- **Data records**
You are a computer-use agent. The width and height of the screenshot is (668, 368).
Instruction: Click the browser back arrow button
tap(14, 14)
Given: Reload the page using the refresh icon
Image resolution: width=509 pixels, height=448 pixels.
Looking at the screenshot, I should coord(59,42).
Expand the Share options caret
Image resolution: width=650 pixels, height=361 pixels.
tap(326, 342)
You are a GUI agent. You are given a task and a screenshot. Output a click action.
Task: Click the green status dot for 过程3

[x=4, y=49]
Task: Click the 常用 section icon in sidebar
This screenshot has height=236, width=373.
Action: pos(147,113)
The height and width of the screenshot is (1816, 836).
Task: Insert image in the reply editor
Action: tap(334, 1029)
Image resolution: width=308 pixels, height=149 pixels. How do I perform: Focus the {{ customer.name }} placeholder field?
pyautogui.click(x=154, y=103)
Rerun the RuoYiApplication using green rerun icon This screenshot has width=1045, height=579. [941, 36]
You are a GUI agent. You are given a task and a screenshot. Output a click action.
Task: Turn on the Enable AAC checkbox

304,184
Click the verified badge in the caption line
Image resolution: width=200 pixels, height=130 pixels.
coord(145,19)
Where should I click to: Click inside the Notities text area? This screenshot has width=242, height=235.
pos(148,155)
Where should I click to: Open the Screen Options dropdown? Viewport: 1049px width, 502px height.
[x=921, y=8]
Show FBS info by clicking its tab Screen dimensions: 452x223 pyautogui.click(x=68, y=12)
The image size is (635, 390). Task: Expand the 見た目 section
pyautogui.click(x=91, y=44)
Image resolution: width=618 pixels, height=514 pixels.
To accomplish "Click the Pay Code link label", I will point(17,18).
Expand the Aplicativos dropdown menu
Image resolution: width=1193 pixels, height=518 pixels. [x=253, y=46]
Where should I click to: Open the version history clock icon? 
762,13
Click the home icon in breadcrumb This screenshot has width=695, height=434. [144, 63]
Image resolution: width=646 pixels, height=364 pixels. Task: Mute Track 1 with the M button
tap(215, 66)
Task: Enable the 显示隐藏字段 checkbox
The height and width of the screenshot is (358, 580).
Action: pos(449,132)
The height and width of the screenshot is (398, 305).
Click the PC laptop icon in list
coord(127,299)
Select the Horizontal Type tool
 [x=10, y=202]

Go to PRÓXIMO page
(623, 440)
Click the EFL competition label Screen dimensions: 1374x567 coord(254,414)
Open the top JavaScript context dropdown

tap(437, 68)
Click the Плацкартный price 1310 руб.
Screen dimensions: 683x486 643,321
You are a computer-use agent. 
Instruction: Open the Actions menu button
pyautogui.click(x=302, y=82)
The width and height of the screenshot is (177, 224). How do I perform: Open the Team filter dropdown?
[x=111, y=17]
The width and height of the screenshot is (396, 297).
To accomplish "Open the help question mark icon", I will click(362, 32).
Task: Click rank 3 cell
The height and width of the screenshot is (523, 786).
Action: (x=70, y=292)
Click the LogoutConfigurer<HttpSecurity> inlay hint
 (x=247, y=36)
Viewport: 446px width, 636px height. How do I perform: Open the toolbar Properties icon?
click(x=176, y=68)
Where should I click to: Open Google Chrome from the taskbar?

- **Task**
Lines that hold "using" are the ones to copy, so pick each out from the data.

- **Reply**
Given: Reload the page using the refresh icon
Rerun the RuoYiApplication using green rerun icon This screenshot has width=1045, height=579. [941, 36]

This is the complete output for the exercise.